En los tiempos en que vivimos, el sacrificio que se exige en la Cuaresma y que constituye el cuarto de los Mandamientos de la Santa Madre Iglesia, reducido a ayunar dos días (el miércoles de Cuaresma y el Viernes Santo) y abstenerse de carne los viernes, pese a su levedad, no tiene muchos seguidores. Además, y como están las cosas, es difícil que se asuman voluntariamente más privaciones para añadir a los que nos trae la vida cotidiana. Pero, aun dejando a un lado cualquier consideración religiosa, sí que es necesario que algo nos recuerde que nuestra voluntad tiene que estar por encima de nuestros apetitos y debilidades. Buen recordatorio ha sido el que ha hecho el arzobispo coadjutor de Sevilla, monseñor Asenjo, escribiendo que el ayuno cuaresmal debe hacernos reflexionar sobre la tristísima situación en que vive un tercio de la humanidad, forzados -ellos sí- a ayunar como consecuencia de la injusta distribución de bienes y la insolidaridad de los países desarrollados. Aunque no sea más que por este recordatorio, a todos nos tiene que merecer la pena la existencia de la Cuaresma.

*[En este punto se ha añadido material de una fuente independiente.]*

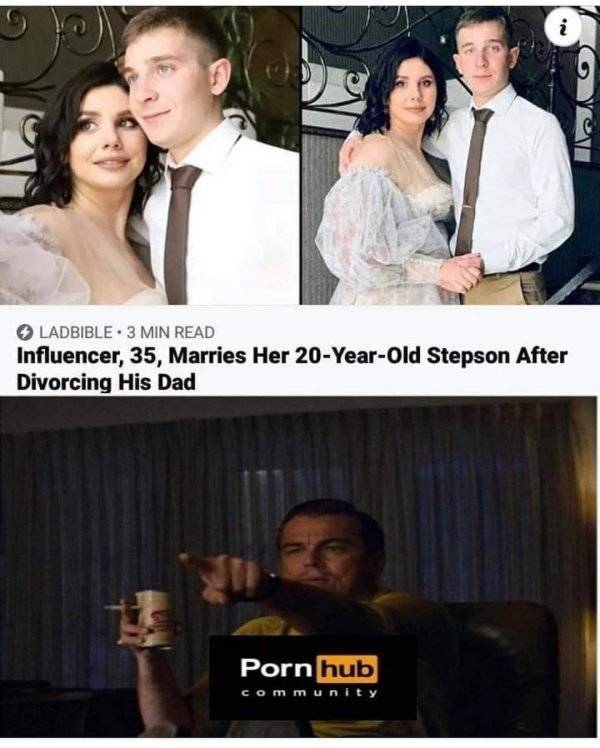Click the cup held in man's hand
The width and height of the screenshot is (600, 748).
click(155, 619)
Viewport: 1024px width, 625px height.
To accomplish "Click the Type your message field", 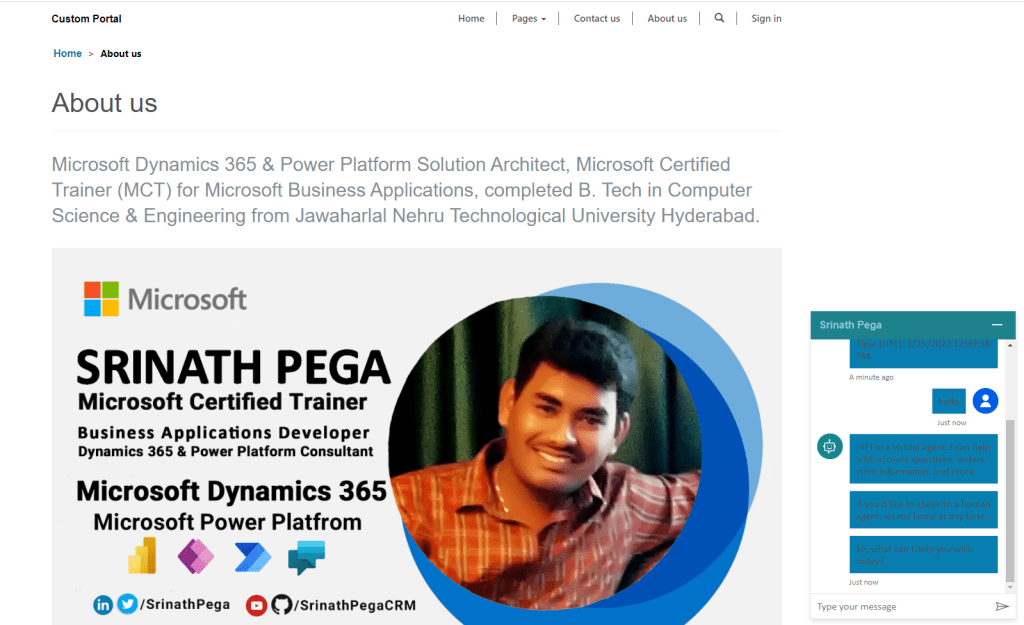I will tap(900, 607).
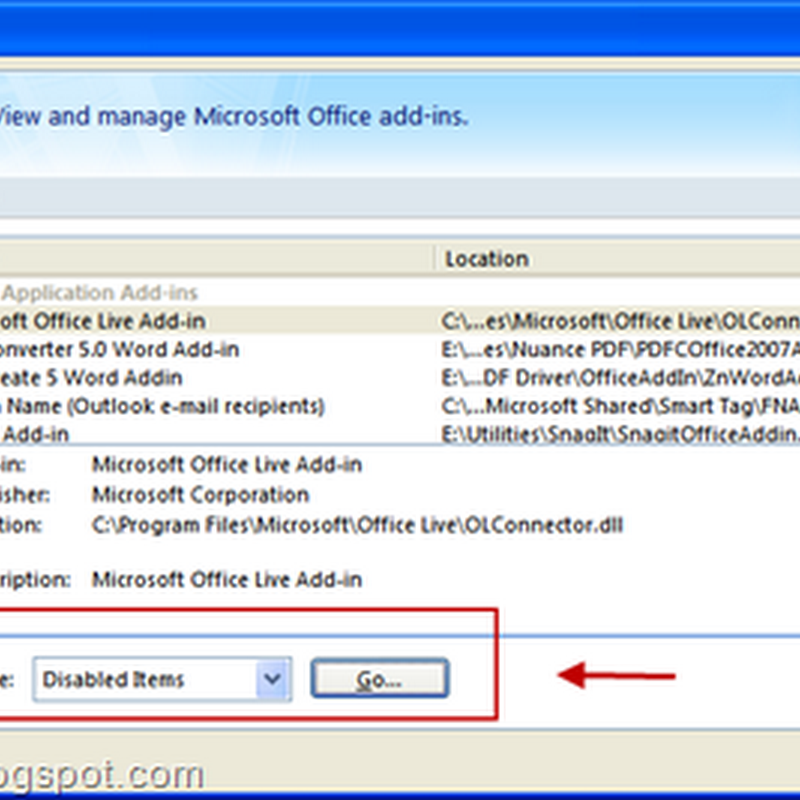Viewport: 800px width, 800px height.
Task: Sort the add-ins by the Location column
Action: coord(487,258)
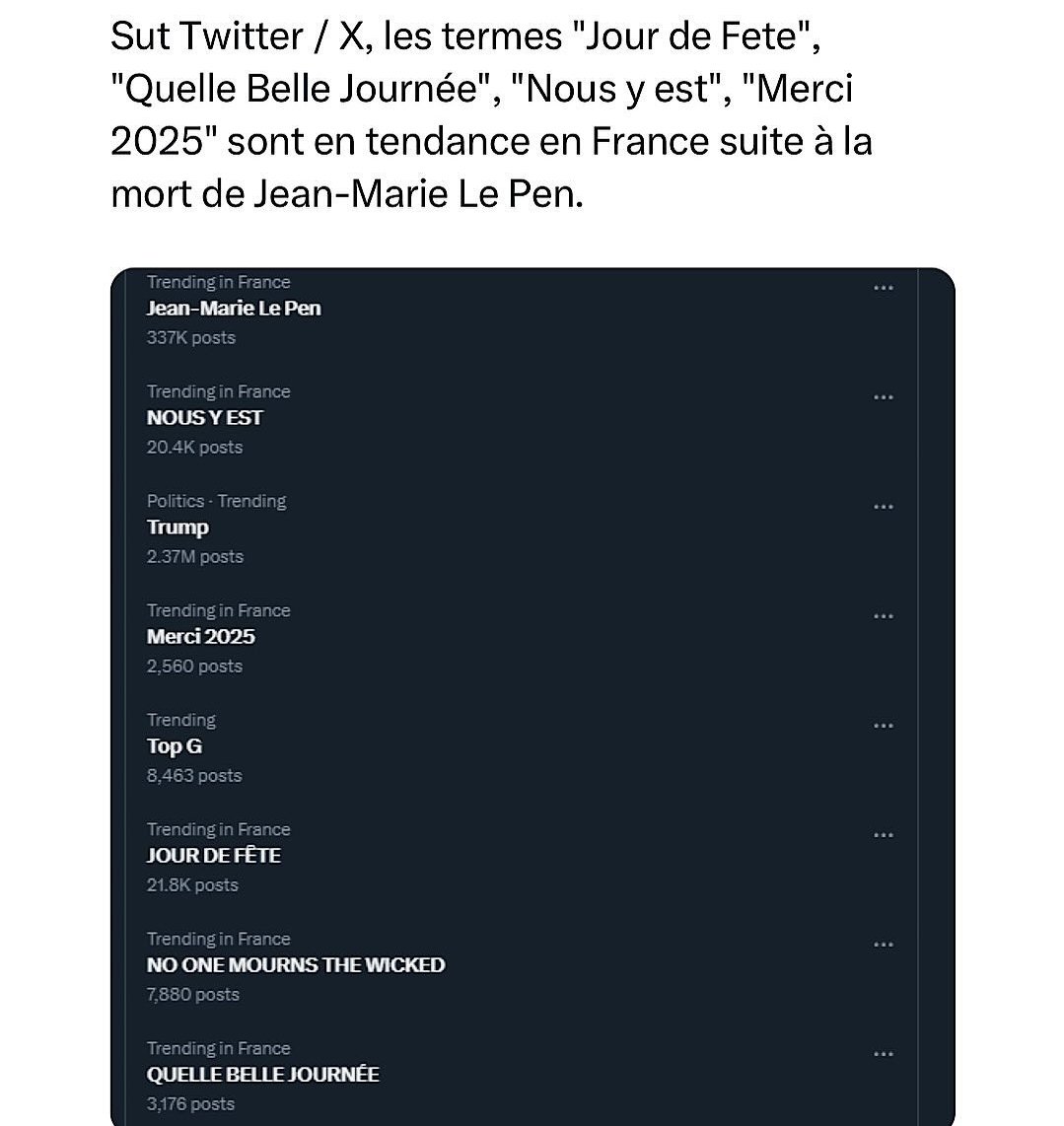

El que sin duda va a comenzar la Cuaresma con el ánimo bien dispuesto a la penitencia y al sacrificio, reflexionando los fugaces que son las pompas de este mundo, es el ex ministro Bermejo, obligado a dimitir por sus intemperancias e infracciones. Yo, sin embargo -y conmigo más de un millón de cazadores-, lo voy a recordar con agradecimiento, porque, a la vista de que cazaba sin licencia en nuestra comunidad autónoma, teniendo la de otra comunidad, varias comunidades (faltan la Extremeña y Castilla-La Mancha) van a acordar que, entre ellas, la licencia sea única. Esto de que para cazar en España haya que proveerse de 17 licencias de caza es uno de los disparates del Estado de las autonomías. ¿No se le ocurrirá a alguna autonomía que los permisos de conducir no sean válidos más que en su respectiva comunidad autónoma y coloquen fielatos en sus fronteras para garantizarse el cobro?